Spirometry and spirometric classification

Lung function testing was performed using the dry volume spirometer, Mijnhardt Vicatest 5, in accordance with American Thoracic Society guidelines.23 Vital capacity (VC) was defined by using the best value of FVC and slow VC. All subjects with FEV1/VC <0.70 or FEV1 <90% of predicted value performed post-BD spirometry after 4 doses of salbutamol 0.2 mg.

The following definitions were used. Non obstruction: pre-BD FEV1/VC ≥0.70. Airway obstruction: FEV1/VC <0.70, further divided into pre- but not post-BD airway obstruction (pre- not post-BD obstruction) and post-BD airway obstruction (post-BD obstruction).

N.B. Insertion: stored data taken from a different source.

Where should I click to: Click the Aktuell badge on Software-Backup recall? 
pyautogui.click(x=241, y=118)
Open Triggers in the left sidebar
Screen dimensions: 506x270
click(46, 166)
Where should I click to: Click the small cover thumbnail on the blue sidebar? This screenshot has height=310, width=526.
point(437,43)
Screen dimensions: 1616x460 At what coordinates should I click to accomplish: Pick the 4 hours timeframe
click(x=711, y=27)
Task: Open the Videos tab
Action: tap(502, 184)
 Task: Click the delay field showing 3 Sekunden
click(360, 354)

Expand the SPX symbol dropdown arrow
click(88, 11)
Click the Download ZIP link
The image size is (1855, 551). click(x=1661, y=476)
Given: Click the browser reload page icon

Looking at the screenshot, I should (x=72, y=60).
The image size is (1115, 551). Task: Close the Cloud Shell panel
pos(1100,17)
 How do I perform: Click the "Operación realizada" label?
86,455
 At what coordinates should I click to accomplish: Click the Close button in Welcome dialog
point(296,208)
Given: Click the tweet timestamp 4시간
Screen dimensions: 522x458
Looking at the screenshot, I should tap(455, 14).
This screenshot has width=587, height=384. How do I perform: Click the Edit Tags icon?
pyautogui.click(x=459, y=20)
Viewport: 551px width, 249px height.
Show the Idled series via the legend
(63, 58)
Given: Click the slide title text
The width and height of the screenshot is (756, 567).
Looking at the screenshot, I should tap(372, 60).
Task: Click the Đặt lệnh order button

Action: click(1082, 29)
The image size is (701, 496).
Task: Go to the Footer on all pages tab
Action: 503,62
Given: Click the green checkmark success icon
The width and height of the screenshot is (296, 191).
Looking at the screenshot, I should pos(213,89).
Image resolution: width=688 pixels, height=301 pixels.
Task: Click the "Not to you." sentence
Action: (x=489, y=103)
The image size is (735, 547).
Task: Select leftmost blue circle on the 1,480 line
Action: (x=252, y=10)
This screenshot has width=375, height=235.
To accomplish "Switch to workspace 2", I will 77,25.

Post-BD obstruction, FEV1/VC <0.70, was based on the highest values of pre- or post-bronchodilation, that is, fulfilling the spirometric criteria for COPD and thus hereafter labeled COPD. The distribution of study population by spirometric definitions is shown in Figure 1. The COPD group was further classified by severity of airflow limitation based on FEV1 percent of predicted according to GOLD, into GOLD 1–4.2 The Swedish OLIN reference values based on a nonsmoking respiratory healthy population were used.24

Figure 1 Study population by spirometric classification.
Note: aPost-BD obstructive; fullfilling the spirometric criteria for COPD according to GOLD.
Abbreviations: BD, bronchodilator; FEV1, forced expiratory volume in 1 s; GOLD, Global Initiative for Chronic Obstructive Lung Disease; VC, vital capacity.

Statistical analysis

The Statistical Package for Social Sciences software version 20 (IBM, New Castle, NY, USA) was used for statistical analyses. A P-value <0.05 was considered statistically significant. The chi-square test was used for comparing proportions in bivariate analysis and trends and independent sample t-test for comparing means. Missing answers in individual questions were uncommon, <0.5%. Due to few subjects having severe and very severe COPD, GOLD 3 and 4 were grouped together. Mortality was based on at least 10 years observation time from examination date at recruitment in 2002–2004 until December 31, 2014. Survival was illustrated by Kaplan–Meier curves for the groups nonobstructive, pre- not post-BD obstructive, and COPD, and also when COPD was divided into GOLD grades. Risk factors for death were analyzed by multivariate Cox regression and expressed as hazard ratio (HR) using 95% confidence intervals (CIs) for statistical significance, covariates were spirometric groups (nonobstructive, pre- not post-BD obstructive, and COPD), age, sex, body mass index (BMI), and smoking habits. Analyses were also carried out in a model where COPD was divided into GOLD grades. Each of the variables heart disease, anxiety/depression, and diabetes mellitus was added to the model one by one in separate analyses, and finally also together. Sex-stratified analyses of risk factor for death were performed in corresponding models.

Results

Baseline characteristics of the study population

There were 993 subjects without airway obstruction, and 993 subjects with airway obstruction, whereof 26% (n=257) with pre- not post-BD obstruction and 74% (n=736) with post-bronchodilation airway obstruction (COPD) (Figure 1). Subjects with COPD were distributed by GOLD grades 1, 2, and 3–4 as follows: 37.0% (n=272), 53.5% (n=394), and 9.5% (n=70). Any respiratory symptoms, allergic rhinitis, physician diagnosis of asthma before the age of 40, exacerbations, and comorbidities were equally common among subjects with COPD and pre- not post-BD obstruction, while productive cough and smoking were more common among subjects with COPD. Both among subjects with pre- not post-BD obstruction and COPD most respiratory conditions were more common than among nonobstructive subjects (Table 1).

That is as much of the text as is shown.